Può dirsi, inoltre, che l’invocazione pro libertate di una Chiesa sofferente è necessaria (necessariamente funzionale) anche su un livello meramente mass-mediologico. Un’affermazione del genere è abbastanza capziosa: dice più di quanto sembrerebbe sostenere, denuda le intenzioni di chi la pone in essere -la crisi della gerarchia giustificherebbe il dileggio provocatorio contro ogni sua posizione. Appare, però, innegabile come Benedetto XVI stia cercando di portare avanti delle politiche di austerity, almeno sul piano formale e simbolico, che sperano di compattare il frammentato mondo dell’esperienza cattolica contingente. In alcuni casi, questo atteggiamento ha causato più spaccature che unità: basti pensare alla liberalizzazione della Messa di rito tridentino, che ai più è parsa la ricostituzione di una modalità liturgica ormai sorpassata (ad altri è sembrato, al contrario, un ottimo strumento per ritornare a una ritualità più stabile e durevole: e questo era l’effetto auspicato). In altri casi, invece, il plauso alle decisioni vaticane è stato perlopiù acritico. La recente riforma dell’amministrazione finanziaria, nel segno del contrasto a forme di riciclaggio e di promozione di prassi di trasparenza, dovrebbe esser vista nei suoi risultati: le sue intenzioni non sono sufficienti a cancellare il generale sospetto verso le modalità di investimento dello -e nello, e per lo- Stato Città del Vaticano. È, altresì, indubbio il generale apprezzamento nei confronti dei motivi addotti dalla Chiesa per giustificare la sua azione riformatrice. Lo stesso succede, a un livello amplificato dall’attenzione giornalistica e dalla gravità umana dei fatti, nel caso della pedofilia: prevedere un inasprimento sanzionatorio, condannare pubblicamente i gesti insani, stabilire nuove modalità procedurali e sostanziali per far valere e reprimere episodi di violenza sessuale contro i minori, è un tipo di intervento che, sulla carta, non può esser criticato da chicchessia. Ma sarà nella collaborazione leale con le autorità giudiziarie, nazionali e internazionali, che questo approccio andrà messo alla prova. È con l’ausilio prestato alla giurisdizione penale che si realizzano le condizioni di una separazione degli ordini non escludente, ma cooperativa, non dogmatica, ma liberale.

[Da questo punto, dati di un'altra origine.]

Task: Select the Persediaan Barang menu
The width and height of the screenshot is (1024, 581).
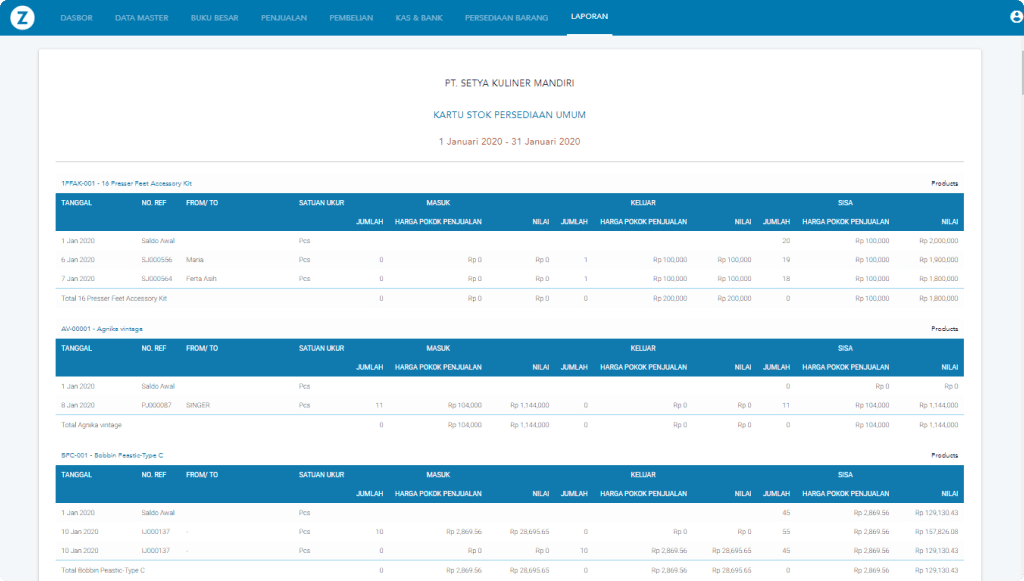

Per tali ragioni, che ovviamente non riguardano soltanto la Chiesa Cattolica, la questione religiosa è ancora oggi questione di libertà. Invocare il divieto incondizionato a indumenti di carattere sacramentale, per le confessioni diverse da quella cattolica, sembra insostenibile. La tutela della libertà individuale deve anticipare la pretesa di non aggressione all’ordine pubblico: il limite dell’identificazione personale dovrebbe, in altre parole, essere più che sufficiente come limite oggettivo alla vestizione personale. È lo stesso argomento che viene utilizzato per perorare il contrasto alle mutilazioni genitali femminili: la repulsione verso lesioni a donne che non hanno espresso alcuna volontà in tal senso e che difficilmente possono esser consce delle controindicazioni mediche di tali prassi. Queste si combattono con la prevenzione e l’integrazione, prima che con rivendicazioni di politica criminale a dir poco draconiane (ad esempio: davvero illiberali ipotesi di responsabilità oggettiva a carico del minore, che anche irregolarmente si trovasse sul territorio dello Stato, escludendo ogni ipotesi di scusabilità dell’ignoranza della legge penale nazionale). La varietà prospettica deve informare indefettibilmente il dibattito ius-religioso, come insegnavano, nel tema dei costumi e degli usi giuridici, le Lettere Persiane di Montesquieu: la tendenza religiosa maggioritaria in un dato Paese è sempre più spesso ghettizzata e minoritaria in un altro. Forse la soluzione tipica del diritto internazionale liberale e consuetudinario, il principio di reciprocità, sembra soluzione datata, formatasi in secoli di ben diversi interessi geostrategici trans-nazionali (colonie, conquiste, imperi, conflitti bellici), ma tanto chiacchiericcio presente, tra finto buonismo e nuovo autoritarismo, ha dimenticato persino di attuare quella soglia che ritenevamo minima, scontata, inequivocabilmente legata alla convivenza civile, anche tra Stati di diverso regime giuridico-istituzionale.